In Act II, We jump back to twelve years before, when Tom and Beth were introduced by Gabe and Karen, then forward to five months after the night of Act I. Beth has been absent from Karen and Gabe's as of late; it turns out she's met someone, a friend of Tom's who also just came out of a marriage. In fact, while both were married, they went out to dinner socially. Lunch for Beth and Karen turns tense when Karen starts to question Beth, especially when she says she loves him, and then when she tells Karen she is going to marry him. Beth lets loose a torrent of resentment against her friend for always being the perfect woman to art-sy, incompetent Beth, and claiming that Karen needs her to be a mess in order for Karen to be herself. It's interesting because while Karen perhaps never meant to do the things Beth claims and perhaps sub-consciously did, much of what Beth says is over the edge. It's what she says before, about her new relationship that hits Karen hardest though; while Beth has perhaps found it in a questionable way, she has at least found it while Karen isn't sure the same is still in her own marriage as it was illustrated in teh first scene of Act II. They eat lunch quietly, Karen in thought about the missing passion of her own life. Meanwhile, Tom and Gabe meet for lunch, and Gabe gets a similar taste from Tom while also a sad farewell as, while the two say goodbye and that they'll see each other again, they both know this is the end. That night, together Gabe and Karen talk about the events of the day. Gabe and Karen reveal to each other that they do not love their friends like they used to; they are not the same people anymore to them. Karen confides a disturbing dream she had to Gabe, but Gabe doesnt pay much heed to it, upsetting Karen. She asks him, tearing, if he misses her, and they both recognize the fear in the nature of their own marriage, wondering if they will be okay or end up like Tom and Beth. The final image, beautiful in its own right, is ambiguous but depending on your vision, suggests the answer.

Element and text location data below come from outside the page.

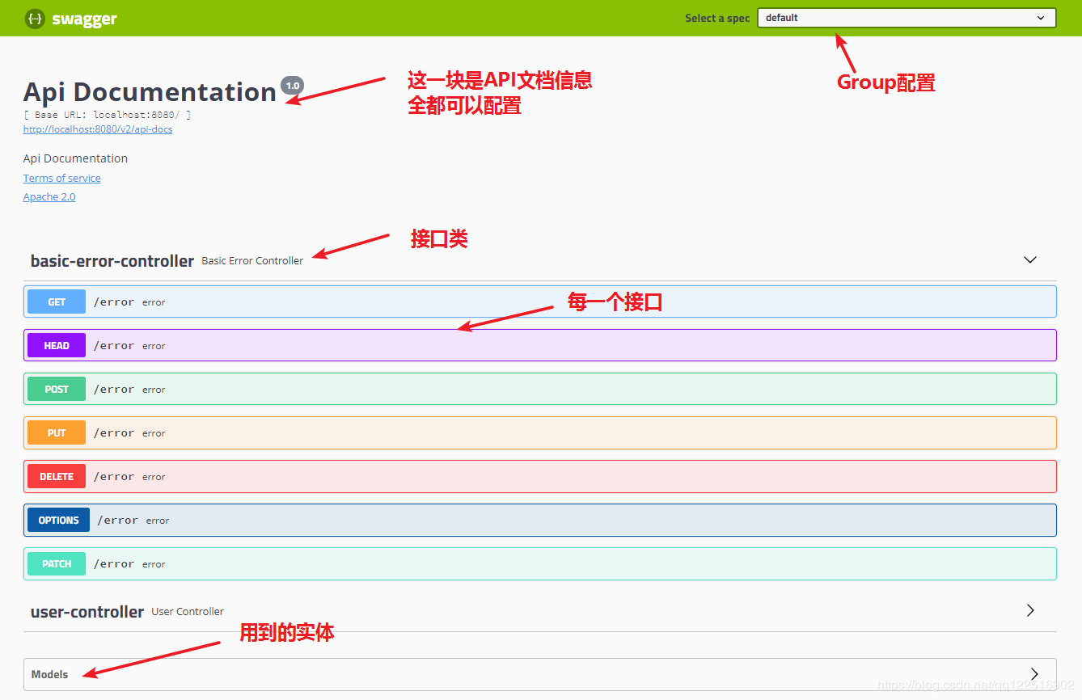Click the green POST method badge
The image size is (1082, 700).
57,390
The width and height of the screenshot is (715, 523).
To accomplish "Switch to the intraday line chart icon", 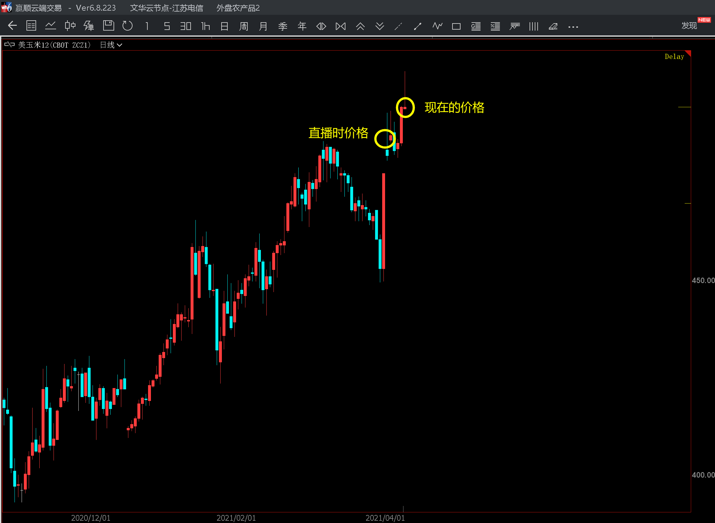I will (51, 25).
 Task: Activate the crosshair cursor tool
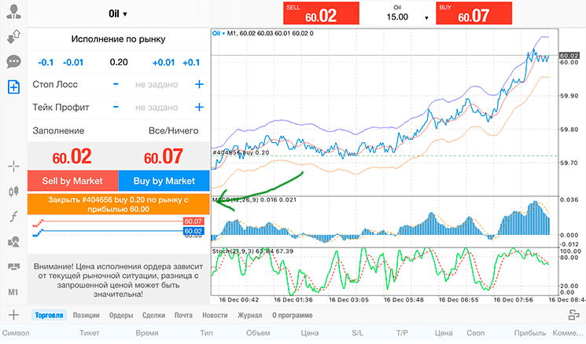[x=14, y=167]
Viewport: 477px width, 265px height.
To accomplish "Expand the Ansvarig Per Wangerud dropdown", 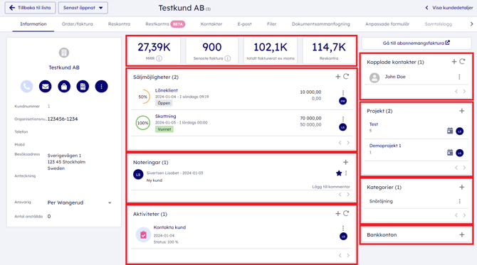I will point(110,202).
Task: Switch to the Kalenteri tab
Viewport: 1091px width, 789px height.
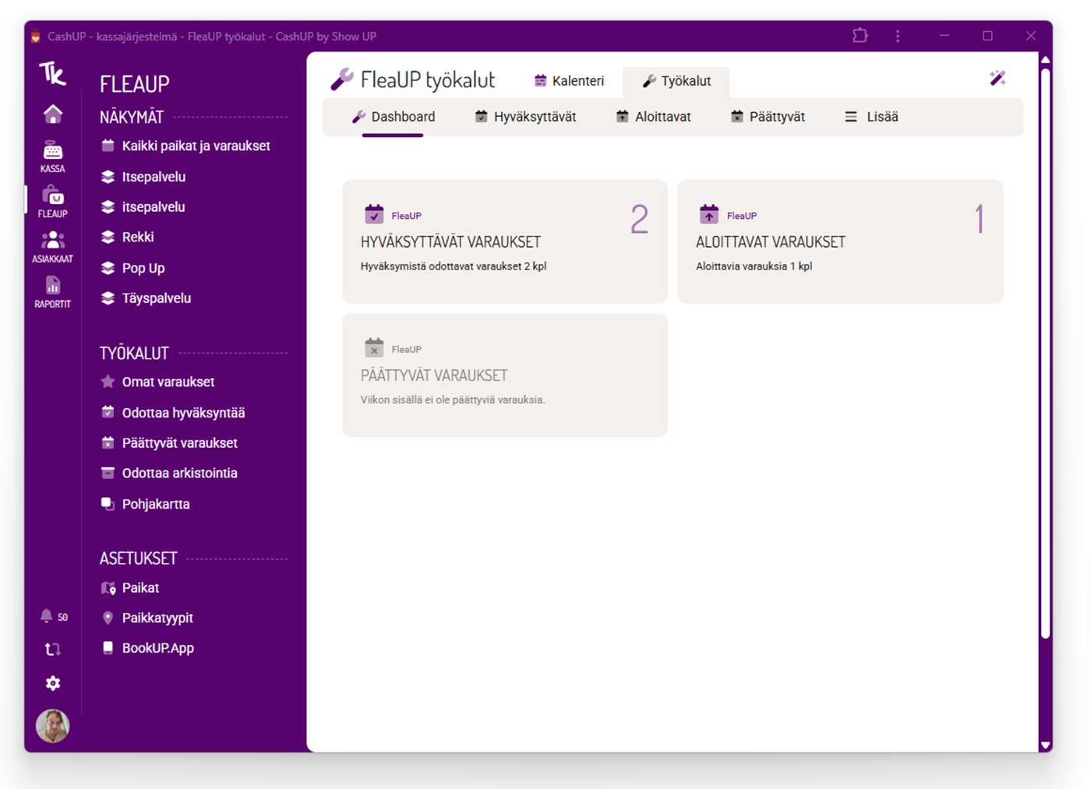Action: point(569,81)
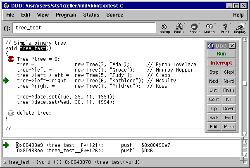Click the green execution arrow in source
Image resolution: width=250 pixels, height=168 pixels.
point(6,81)

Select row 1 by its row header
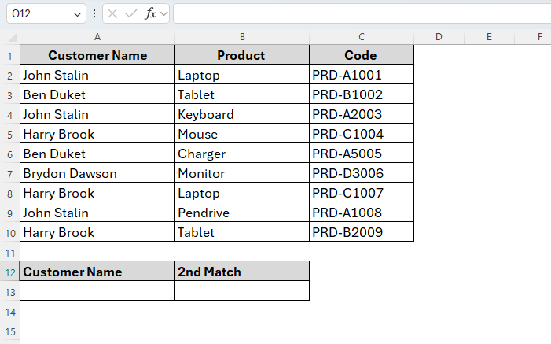(x=10, y=56)
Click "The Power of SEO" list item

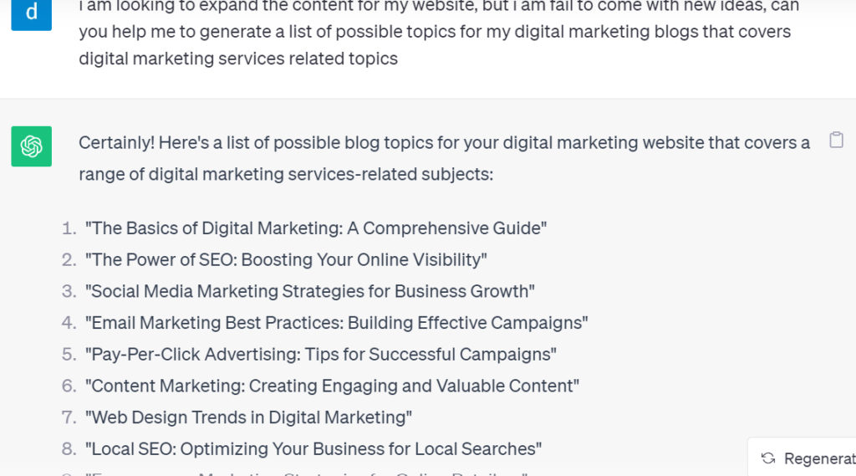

I was really struck with the beauty and intelligence with which Margullies writes about love and devotion and the nature and elements of each... sex, passion, devotion, regiment, intimacy, trust... its a brilliant examination of relationships in our time and has something to say to every age level- because we can all end up in this place and most likely will in some fashion or another. And our passions may cause us to behave correctly or be blind to the truth. Perhaps Tom and Beth are right. Perhaps Gabe and Karen are. Perhaps the tragedy didn't have to happen. Perhaps it did. Your heart will lay it for you. And you may change your mind; this play will stay with you. I'm sure.